Start

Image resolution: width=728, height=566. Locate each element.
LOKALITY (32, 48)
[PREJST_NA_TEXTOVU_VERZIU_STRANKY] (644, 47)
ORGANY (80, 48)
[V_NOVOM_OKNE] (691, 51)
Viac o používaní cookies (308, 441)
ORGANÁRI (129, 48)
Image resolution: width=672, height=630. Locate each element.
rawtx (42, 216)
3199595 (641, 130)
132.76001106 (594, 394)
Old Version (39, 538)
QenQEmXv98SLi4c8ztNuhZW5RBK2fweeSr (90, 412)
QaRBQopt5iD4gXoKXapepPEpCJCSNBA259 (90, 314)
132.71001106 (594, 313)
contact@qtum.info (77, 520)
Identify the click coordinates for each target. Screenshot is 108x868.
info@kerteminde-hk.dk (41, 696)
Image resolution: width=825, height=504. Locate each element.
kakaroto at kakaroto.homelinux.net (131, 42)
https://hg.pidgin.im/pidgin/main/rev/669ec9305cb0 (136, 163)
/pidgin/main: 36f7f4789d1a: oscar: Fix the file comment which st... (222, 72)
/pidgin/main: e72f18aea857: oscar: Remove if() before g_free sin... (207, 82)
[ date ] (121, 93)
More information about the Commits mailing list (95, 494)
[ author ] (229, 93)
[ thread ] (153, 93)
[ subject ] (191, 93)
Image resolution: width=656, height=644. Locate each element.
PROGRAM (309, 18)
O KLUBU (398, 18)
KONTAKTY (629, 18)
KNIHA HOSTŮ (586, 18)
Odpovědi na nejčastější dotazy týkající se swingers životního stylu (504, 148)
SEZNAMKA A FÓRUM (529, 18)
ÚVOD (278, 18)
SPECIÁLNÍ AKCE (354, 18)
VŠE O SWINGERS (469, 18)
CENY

End

● **EXERCISE DIRECTIONS**
Please copy out the entries above, starting at the line that contains "contact@qtum.info (77, 520)" and ending at the line that contains "https://hg.pidgin.im/pidgin/main/rev/669ec9305cb0 (136, 163)", with both of those lines included.

● **RESULT OF THIS TASK**
contact@qtum.info (77, 520)
Identify the click coordinates for each target. Screenshot is 108x868.
info@kerteminde-hk.dk (41, 696)
Image resolution: width=825, height=504. Locate each element.
kakaroto at kakaroto.homelinux.net (131, 42)
https://hg.pidgin.im/pidgin/main/rev/669ec9305cb0 (136, 163)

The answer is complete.